Saturday, May 16, 2009

Slippery peace process


TWO ARMIES INTO ONE WON'T GO



The Economist
May 7th 2009






With peace in its grasp, Nepal is let down by its politicians and its
army

TO MUCH of the outside world, Nepal has seemed blissfully quiet in
recent months. The peace process that ended a bloody ten-year civil war
in 2006 seemed on track, and outsiders could go back to seeing the
place as a small Himalayan holiday-spot of little concern.

But Nepal is neither insignificant nor irrelevant. It has nearly 30m
people and occupies a strategic position between Asia's emerging
giants, India and China. And the notion that its divisions were healed
was an illusion that has been shattered by a bust-up between the prime
minister and the army (see article[1]). The country now faces a crisis
for which the Maoists, the other parties and the army all share
responsibility. So do Nepal's foreign partners, especially the most
important one, India.

It was a jolt to most foreign observers and the Nepali elite when
Maoist insurgents won the most seats in an election a year ago. The
shock eased as the rebels swapped combat fatigues for lounge suits, put
on weight and started to resemble normal grasping politicians. Just as
in peace processes from Northern Ireland to Sri Lanka, however, Nepal's
politicians left the hardest parts to last.

The deferred, intractable issue is the future of Nepal's security
forces. What was once the "Royal" Nepal Army, which propped up the now
deposed king, Gyanendra, in a short-lived dictatorship, has been
refusing to follow the writ of the government of the new republic, led
by the Maoist leader, Pushpa Kamal Dahal, better known by his NOM DE
GUERRE, Prachanda. Under the peace agreement, the Maoists' ragtag bunch
of guerrillas was supposed to be integrated with the proper army.

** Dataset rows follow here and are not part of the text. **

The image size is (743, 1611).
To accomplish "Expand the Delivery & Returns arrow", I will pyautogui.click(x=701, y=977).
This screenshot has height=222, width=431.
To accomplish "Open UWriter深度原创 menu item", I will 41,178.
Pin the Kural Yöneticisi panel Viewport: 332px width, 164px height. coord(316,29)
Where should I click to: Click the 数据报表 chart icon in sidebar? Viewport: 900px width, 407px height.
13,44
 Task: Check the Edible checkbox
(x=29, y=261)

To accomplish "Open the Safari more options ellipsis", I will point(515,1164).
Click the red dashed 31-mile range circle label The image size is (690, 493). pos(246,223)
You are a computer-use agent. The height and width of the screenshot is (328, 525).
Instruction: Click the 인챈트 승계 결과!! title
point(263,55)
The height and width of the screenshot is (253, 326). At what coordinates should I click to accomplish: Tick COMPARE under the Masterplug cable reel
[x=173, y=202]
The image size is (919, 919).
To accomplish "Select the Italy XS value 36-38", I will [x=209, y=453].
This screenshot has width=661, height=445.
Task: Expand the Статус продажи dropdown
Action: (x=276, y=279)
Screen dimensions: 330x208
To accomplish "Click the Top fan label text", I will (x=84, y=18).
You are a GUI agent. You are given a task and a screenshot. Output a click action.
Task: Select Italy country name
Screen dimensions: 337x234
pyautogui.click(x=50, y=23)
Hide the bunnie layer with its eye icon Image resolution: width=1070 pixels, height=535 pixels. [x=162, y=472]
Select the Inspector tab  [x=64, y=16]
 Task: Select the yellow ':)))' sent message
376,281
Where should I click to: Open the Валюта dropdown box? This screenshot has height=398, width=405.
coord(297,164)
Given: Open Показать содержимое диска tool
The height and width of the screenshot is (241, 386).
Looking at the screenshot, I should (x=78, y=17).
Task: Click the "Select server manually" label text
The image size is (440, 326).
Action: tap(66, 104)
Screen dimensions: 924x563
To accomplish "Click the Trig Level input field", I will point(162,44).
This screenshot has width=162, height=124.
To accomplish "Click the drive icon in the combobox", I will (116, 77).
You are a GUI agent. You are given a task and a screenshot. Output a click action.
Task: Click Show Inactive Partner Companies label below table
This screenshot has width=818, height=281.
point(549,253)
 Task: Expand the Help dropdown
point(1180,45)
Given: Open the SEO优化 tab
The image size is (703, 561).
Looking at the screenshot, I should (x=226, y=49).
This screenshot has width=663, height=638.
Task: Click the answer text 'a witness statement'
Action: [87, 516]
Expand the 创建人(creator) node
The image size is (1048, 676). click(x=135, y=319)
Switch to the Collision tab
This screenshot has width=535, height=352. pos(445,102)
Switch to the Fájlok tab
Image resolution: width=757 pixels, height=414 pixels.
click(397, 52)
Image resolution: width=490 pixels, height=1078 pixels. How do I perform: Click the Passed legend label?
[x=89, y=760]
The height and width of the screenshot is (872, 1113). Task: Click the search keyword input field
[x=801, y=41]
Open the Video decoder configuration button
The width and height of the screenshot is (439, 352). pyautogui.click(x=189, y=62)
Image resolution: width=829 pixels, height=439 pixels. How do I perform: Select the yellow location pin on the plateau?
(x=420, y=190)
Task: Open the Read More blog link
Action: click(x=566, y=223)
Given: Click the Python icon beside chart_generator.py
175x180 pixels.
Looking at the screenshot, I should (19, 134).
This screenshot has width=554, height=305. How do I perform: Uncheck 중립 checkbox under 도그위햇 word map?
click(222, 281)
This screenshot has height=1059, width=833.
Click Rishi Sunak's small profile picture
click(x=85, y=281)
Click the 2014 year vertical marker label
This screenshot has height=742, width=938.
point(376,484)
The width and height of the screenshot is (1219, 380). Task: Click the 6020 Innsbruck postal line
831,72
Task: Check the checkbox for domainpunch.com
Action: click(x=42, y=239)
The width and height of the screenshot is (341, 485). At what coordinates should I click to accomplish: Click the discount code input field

The army will have nothing of it, so former Maoist fighters are still
holed up in United Nations-supervised cantonments. Mr Dahal sacked the
army chief. The president reinstated him, so the prime minister has now
resigned.

The Maoists have, in part, themselves to blame for making the army--and
everyone else--nervous about their commitment to pluralism. Although
they have confounded fears that they would be a Nepali, elected Khmer
Rouge, they still talk (amongst themselves, at least) about a
totalitarian-sounding "people's republic". Their youth wing is guilty
of thuggery. Yet, whatever their private ambitions, Mr Dahal has
offered to join a government of national unity if the president
rescinds his reinstatement of the army chief. That seems the least bad
outcome. But it relies on the acquiescence of the other political
parties and the army, who have seemed even more hostile than do the
Maoists to the peace deal they all struck.

In last year's election the Maoists won 38% of the seats in a
Constituent Assembly. The other, losing, parties came out in support of
the sacked army commander and seemed ready, with army backing, to form
a government without the Maoists. The former rebels thus captured the
democratic high ground. And to do its job--drafting a constitution--the
assembly needs the Maoists, who have a blocking vote.

DELHI DALLYING
Nepal's foreign donors should have pushed harder for the establishment
of proper civilian control over the army. India, which did much to
engineer the peace, has quietly backed the army commander's
unconstitutional disobedience. The Delhi government sees the army as
its truest friend in Nepal, where it has long had an overweening
influence. Facing a large, scattered Maoist rebellion of its own, India
has also been alarmed by the Nepali Maoists' rapprochement with China
(which had no time for them when they were mere leftist guerrillas).

In standing down, Mr Dahal has been able to present himself as both a
champion of the poor, and defender of Nepali pride against a meddling
neighbour. The Maoists' prestige may be further bolstered in coming
months by their having quit government at a time of mounting economic
hardship and disillusionment with the peace process. All this may
strengthen them. Eventually, India and other powers will have to accept
that the Maoists are in Nepali politics for the long haul.